Problem statement: Repeat every line of these records word for word, omitting the pictures.

Data supplied:
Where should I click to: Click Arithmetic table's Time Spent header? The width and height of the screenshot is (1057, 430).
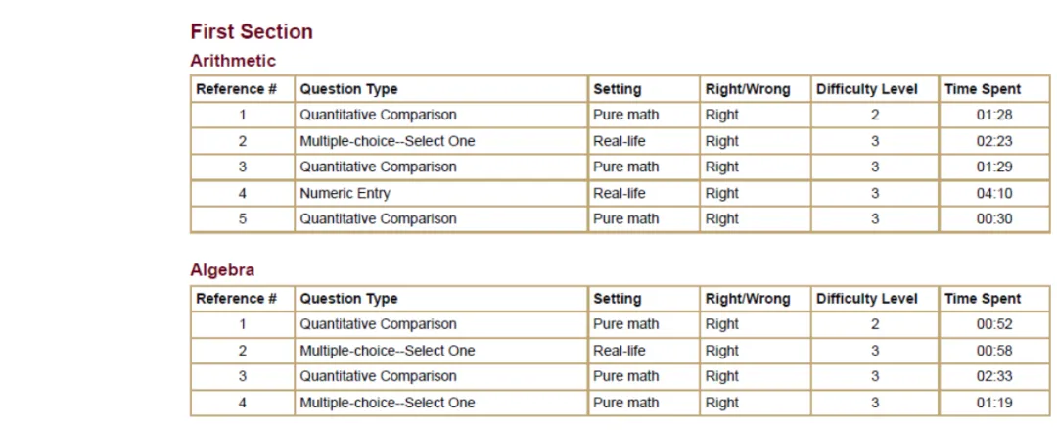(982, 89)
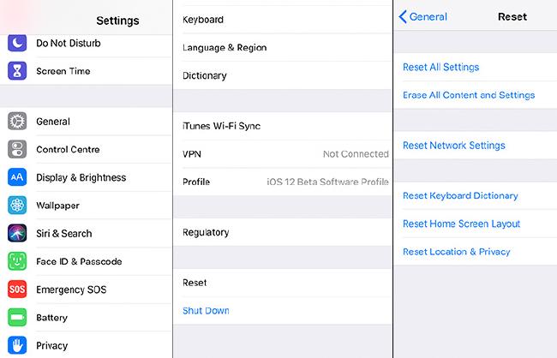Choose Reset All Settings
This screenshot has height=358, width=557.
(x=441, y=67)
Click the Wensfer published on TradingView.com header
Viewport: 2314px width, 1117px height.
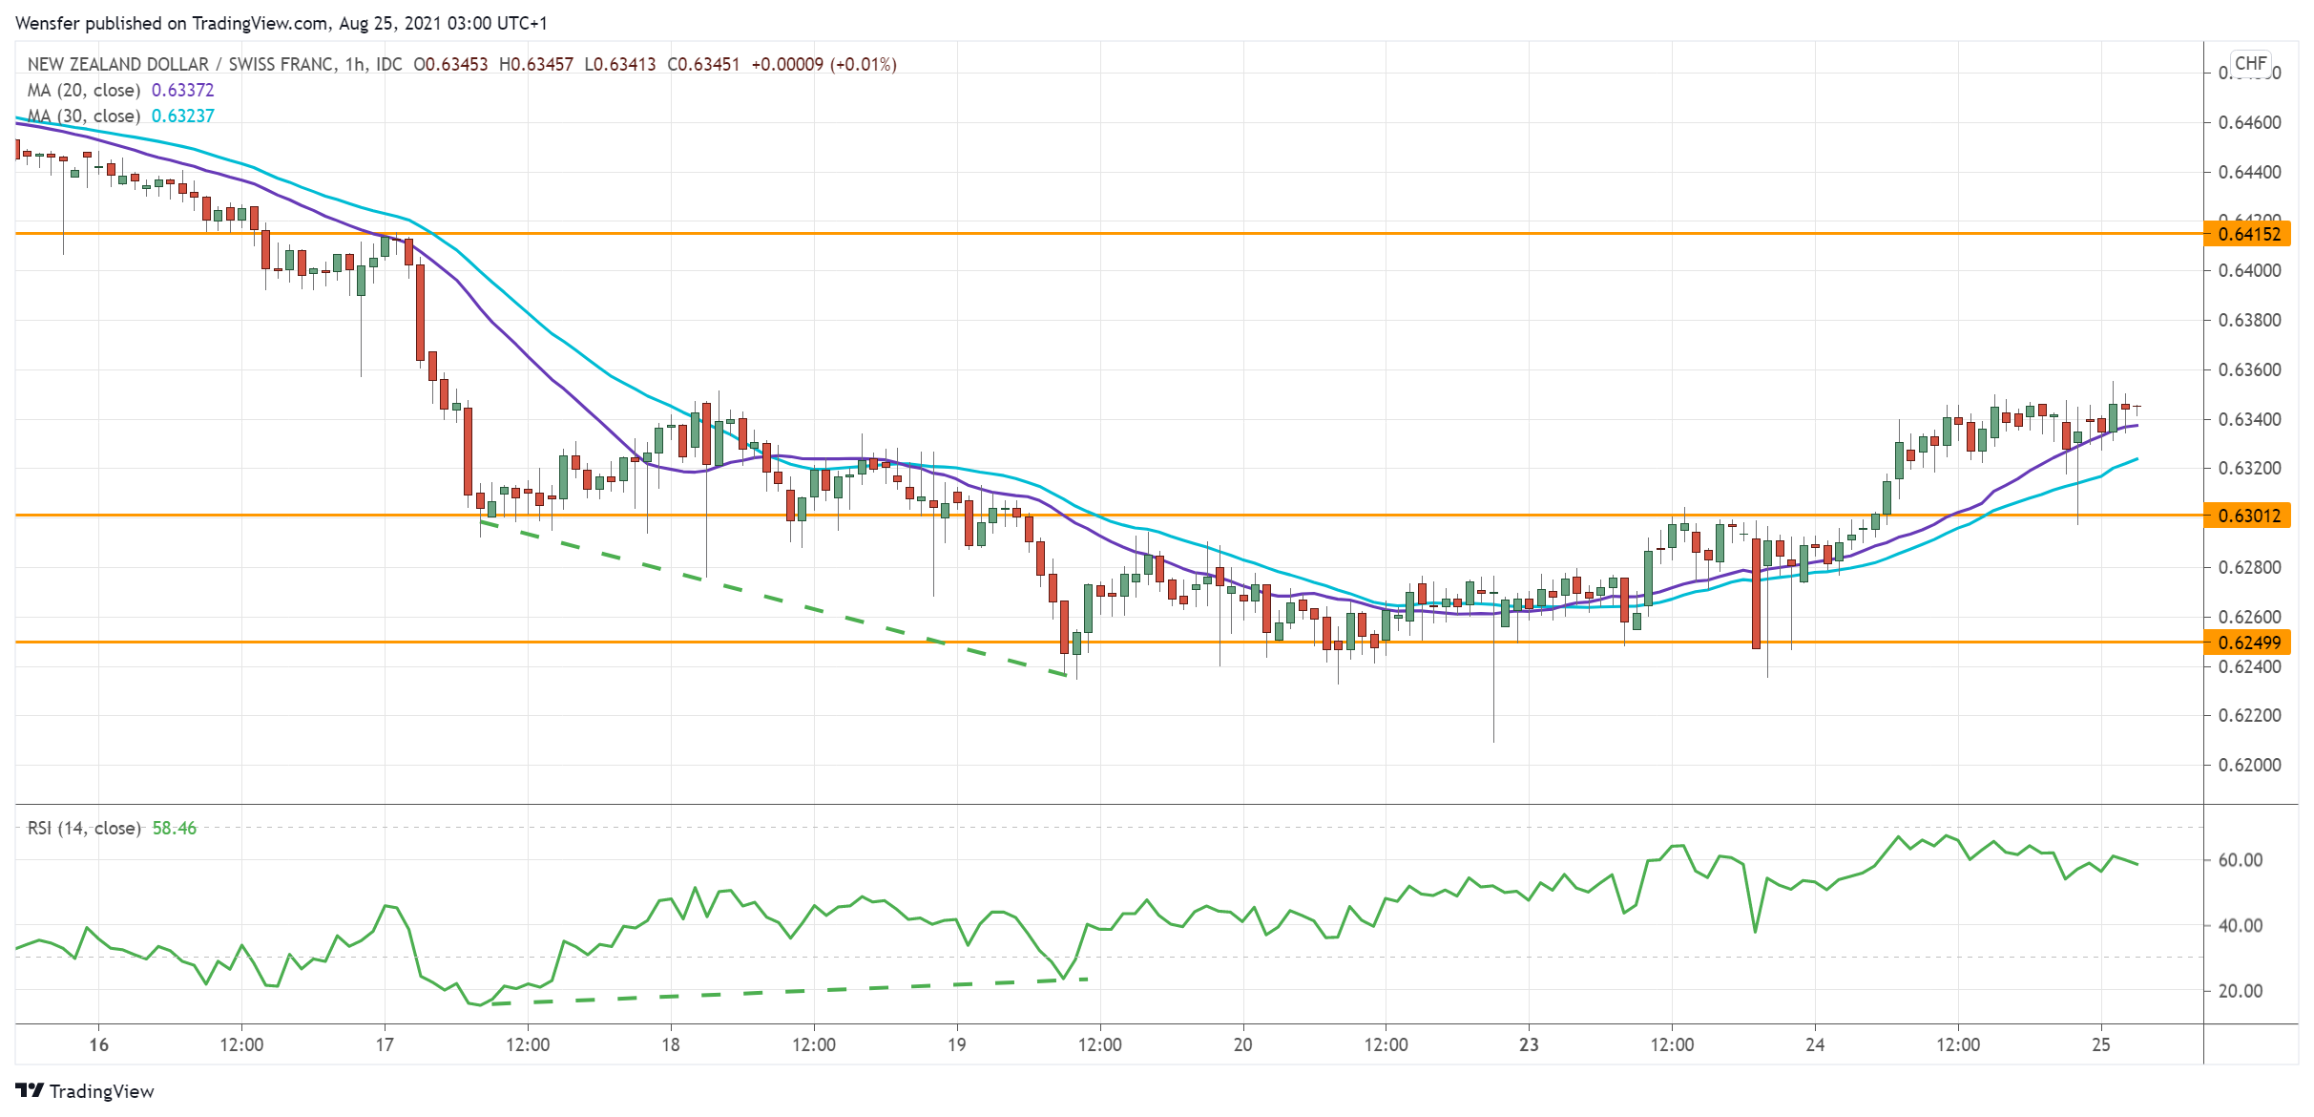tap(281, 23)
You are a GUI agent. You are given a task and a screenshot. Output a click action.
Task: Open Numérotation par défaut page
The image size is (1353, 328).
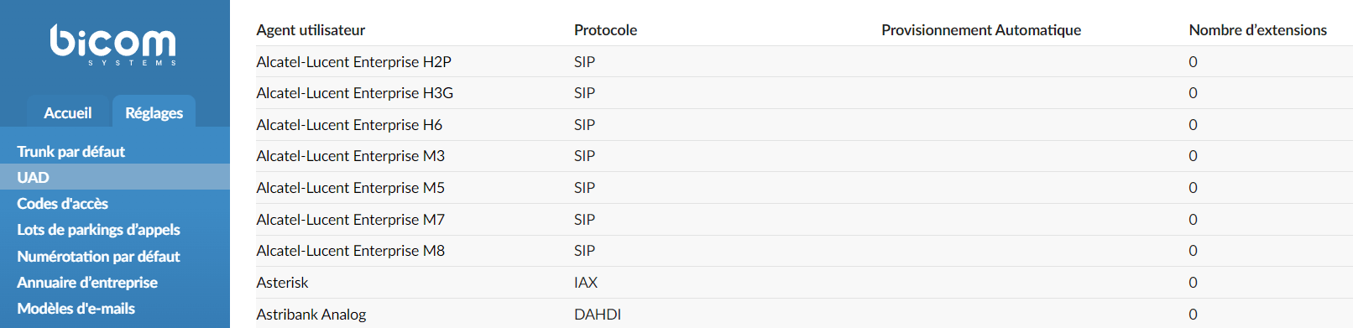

Answer to the task:
Where should I click to: Click Arithmetic table's Time Spent header? The width and height of the screenshot is (1057, 430).
(982, 89)
Choose Reset All Settings
This screenshot has height=358, width=557.
(x=441, y=67)
Click the Wensfer published on TradingView.com header
Viewport: 2314px width, 1117px height.
tap(281, 23)
You are a GUI agent. You are given a task and a screenshot. Output a click action.
Task: Open Numérotation par défaut page
The image size is (1353, 328).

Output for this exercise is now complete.